Humans may someday wish to visit planets that can sustain life. For this reason, searching out Earth-like planets—and there may be as many as 40 billion in our galaxy—is a worthwhile activity. 

Observing the skies, the author sometimes forgets that poverty and oppression still exist on our planet. He believes, though, that the study of the universe is an internationally important effort that helps bind us together and thereby impels us to address the cruelty and prejudice that prevents everyone from contributing to such common efforts.

Humans are part of a “cosmic chain” that extends backward and forward through enormous swaths of time and dimension. We’re infinitesimally tiny compared to the universe as a whole, but we’re also gigantic compared to the microscopic life that lives inside us. For some people, the enormity of the cosmos makes them feel insignificant; for others, it simply amazes them.

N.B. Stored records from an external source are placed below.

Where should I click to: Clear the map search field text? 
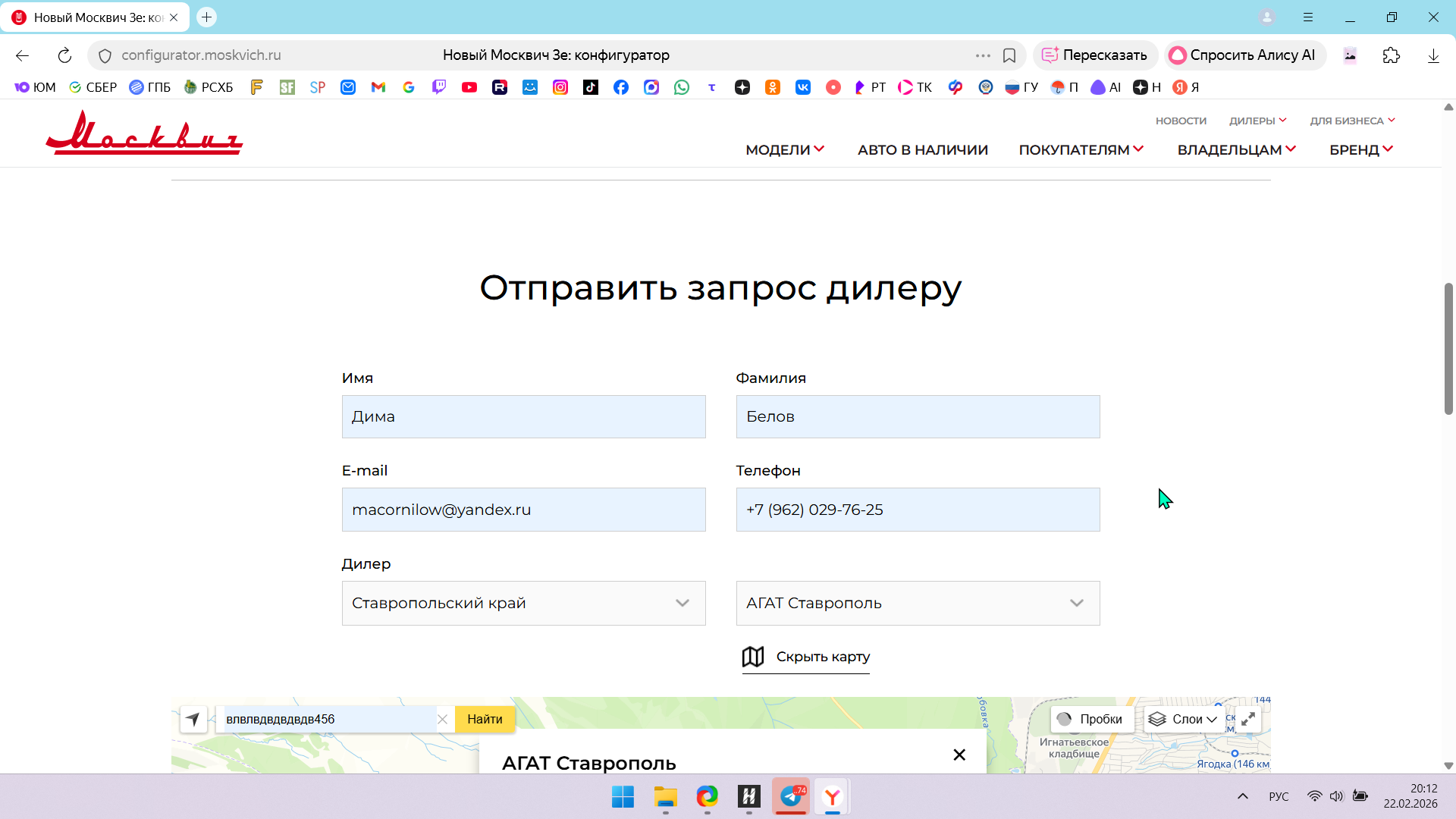443,719
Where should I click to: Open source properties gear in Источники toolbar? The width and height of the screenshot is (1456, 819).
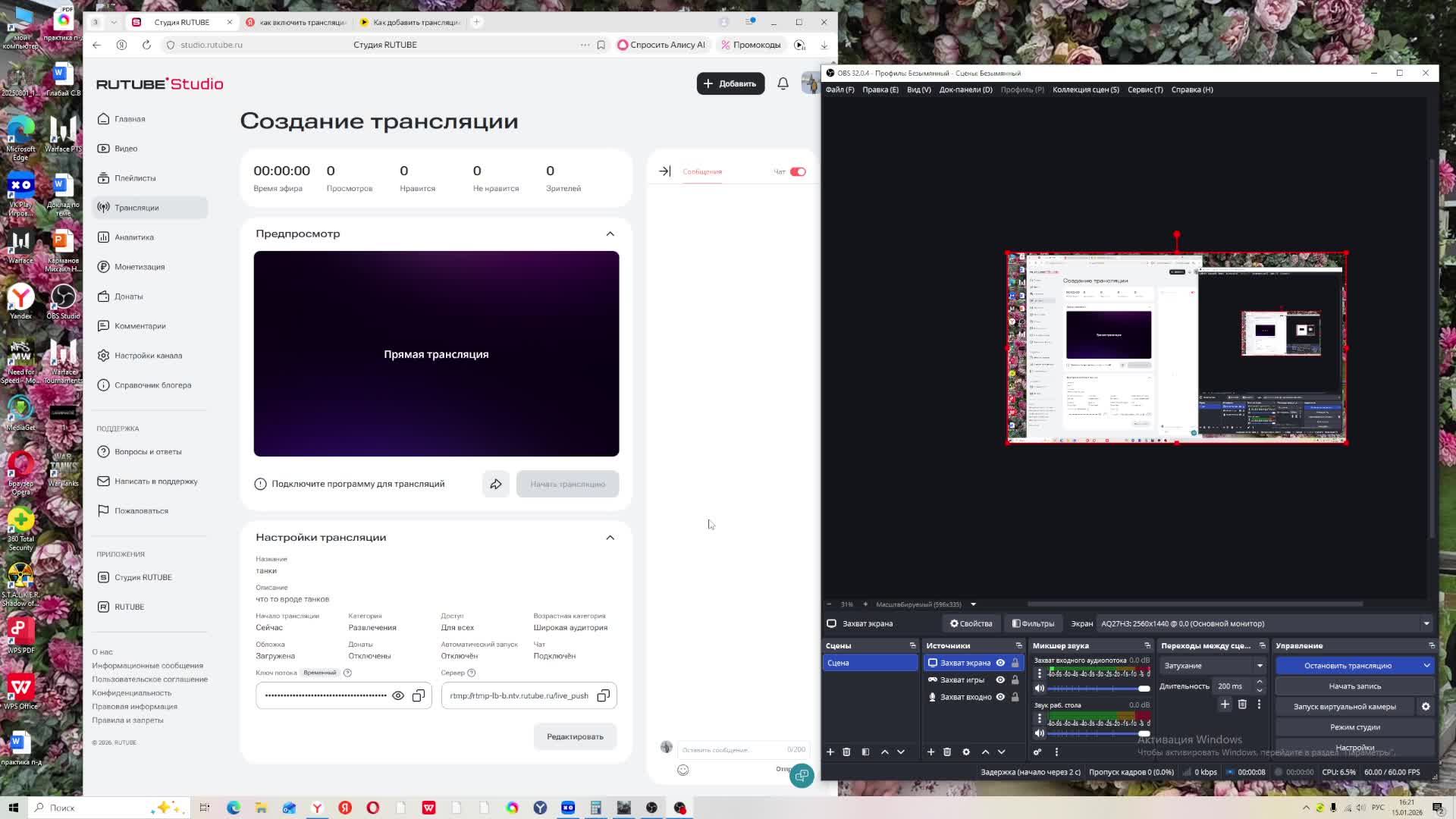pyautogui.click(x=966, y=752)
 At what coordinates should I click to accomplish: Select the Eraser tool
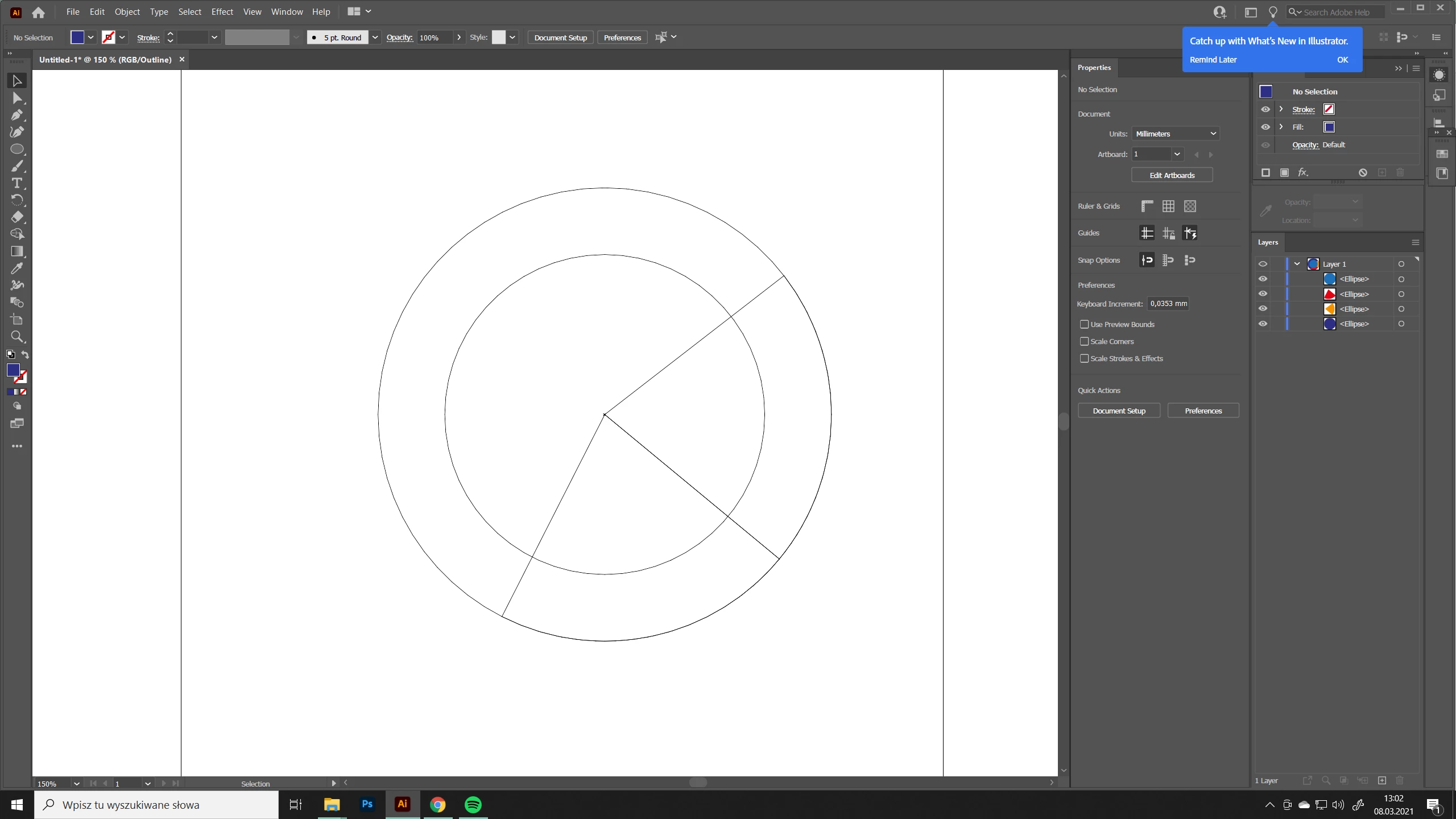pyautogui.click(x=16, y=217)
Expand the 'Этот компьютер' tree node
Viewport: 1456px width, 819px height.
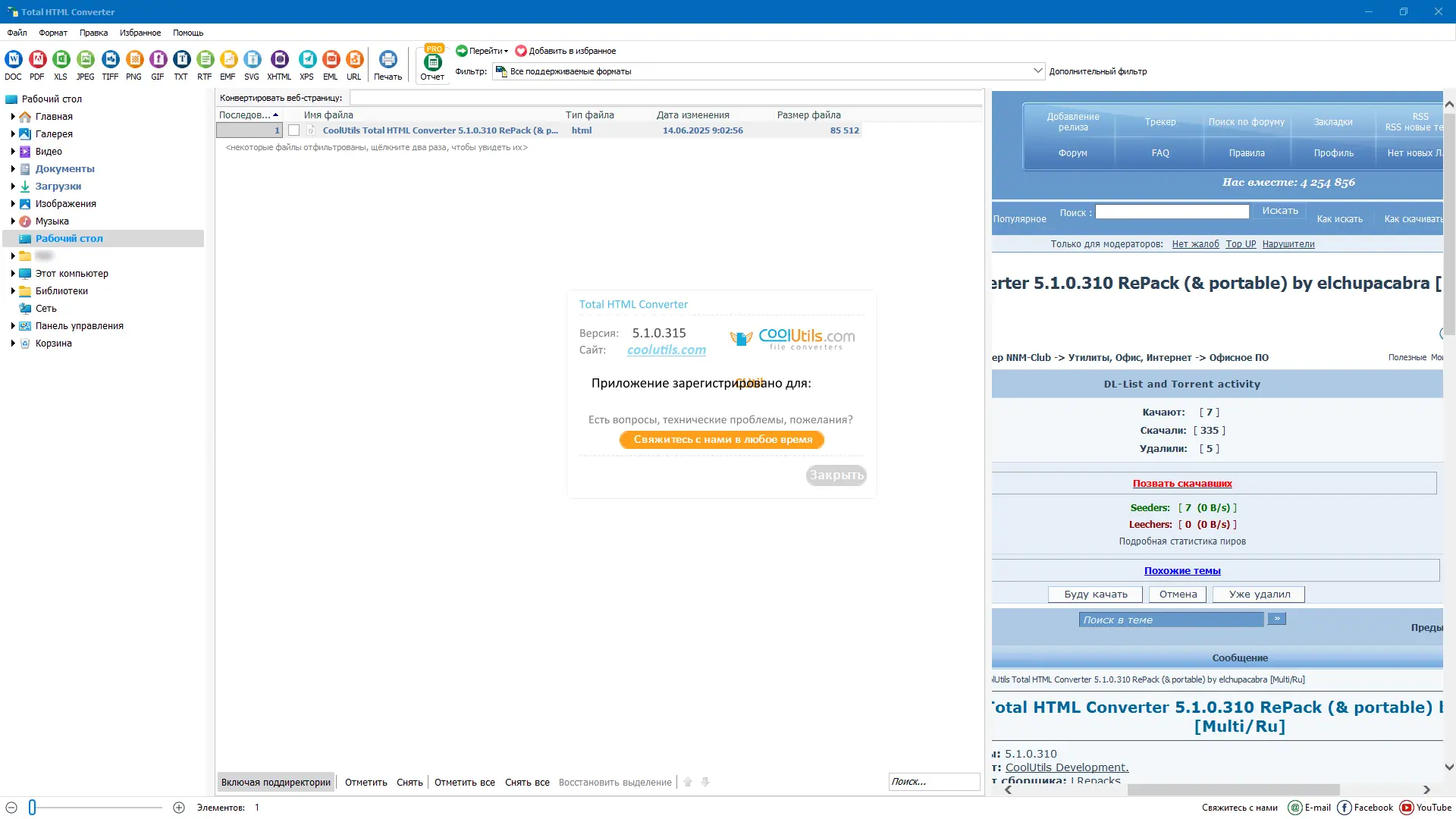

Humans are proud of their intelligence, yet their brains are very similar to those of chimpanzees, who are completely unable to do calculus or other advanced forms of thought. It wouldn’t take much, then, to vastly outdo us in intellect. Humans aren’t beyond nature; they’re “neither above nor below, but within” (201).

There are more stars than grains of sand on a beach. The history of the universe comes to us from light that’s traveled billions of years to get here. The collisions of asteroids onto planets sometimes splashes up material that lands on other planets; thus, life on Earth may have come from an early, wet version of Mars.

People thought their planet was unique, but then they learned there are many planets. They thought the Sun was unique, but now we know it’s one of trillions. We thought our galaxy was the only one, but instead there are 100 billion. We believed we were part of the only universe, but it’s possible that it, too, is but one of countless many.

In short, all this information generates a “cosmic perspective,” available to all, that’s humble, spiritual without being doctrinaire, open-minded, respectful of our tiny planetary oasis, receptive to beauty as well as science, and aware of the material kinship we share with the rest of the universe.